» **Textauszug**
◇ ◇ ◇ ◇ ◇
1. bis 16. Dezember 1675

Den 1. December ging ein Schuß vom Lübschen Thor hinaus recht mitten in einen Trop. Einem Soldaten wurde die, Patrontasche von der Seite mit einer glühenden Kugel ohne Verletzung des Leibes und der Kleider weggeschossen. Die Reiterei ließ sich draußen stark sehen. Den Noth leidenden Bürgern wurden Lebensmittel destinirt, damit alles bei gutem Willen erhalten wurde. In der Nacht wurde auf die Orte, die man füllen wollte, mit Stücken und Musketen stark gefeuert.

Den 2. December wurde abermals auf gedachte Orte des Nachts stark geschossen, dessen ungeachtet wurde doch die Brücke beim Neuen-Werk bis auf das Werderchen mitten im Graben befestiget, auch ein Einschnitt allda gemacht.
◇ ◇ ◇ ◇ ◇
» **Aufgelistete Einträge**
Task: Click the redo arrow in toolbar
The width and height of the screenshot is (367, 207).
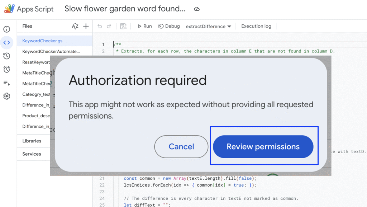Action: click(109, 26)
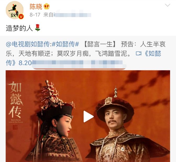Tap the orange verified V badge
Image resolution: width=176 pixels, height=162 pixels.
21,17
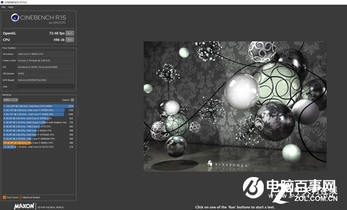Select the top-ranked Intel Xeon CPU entry
347x210 pixels.
(x=38, y=106)
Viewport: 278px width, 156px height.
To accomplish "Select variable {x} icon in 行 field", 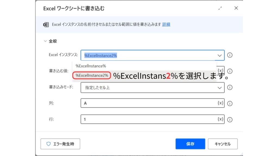I will coord(220,119).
◇ ◇ ◇ ◇ ◇
» **Übungsaufgaben**
1/ Beantworten Sie anhand des Textauszugs über den Dezember 1675 die folgenden Fragen.
(a) Was wurde einem Soldaten am 1. Dezember von der Seite weggeschossen?
(b) Wem wurden Lebensmittel bestimmt?
(c) Bis wohin wurde am 2. Dezember die Brücke beim Neuen-Werk befestigt?
2/ Führen Sie den Textauszug über den Dezember 1675 im Anschluss an seinen letzten Satz fort.

» **Lösungen**
1/
(a) Seine Patrontasche, mit einer glühenden Kugel und ohne Verletzung des Leibes und der Kleider.
(b) Den Not leidenden Bürgern.
(c) Bis auf das Werderchen mitten im Graben.

2/
Den 3. December wurde besonders des Nachmittags seht stark hereingeschossen, wovon ein Schuß recht unter der Betstunde in die St. Nicolai-Kirche auf’s Chor kam. Es wurden auch große Steine, als Stücke von Mühlsteinen, Bomben und Bettel-Säcke hereingeworfen, doch alles ohne besonderen Schaden. In der Nacht wurde, wie vorhin, die Auusfüllung des Grabens beim Neuen-Werk abzuwenden, unaufhörlich hinausgeschossen.

Den 4. December wurde von allen Posten starf hereingeschossen, doch meist auf die Wälle und Mauern. Eine Kugel kam unter der Betstunde in die St. Georgi-Kirche. Granaten und Steine wurden auch hereingeworfen, thaten jedoch keinen Schaden. Im Neuen-Werk wurde ein Soldat erschossen. Die Schrot-Stücke wurden auch mit Muskelenkugeln geladen, die Ausfüllung des gedachten Grabens zu verhindern.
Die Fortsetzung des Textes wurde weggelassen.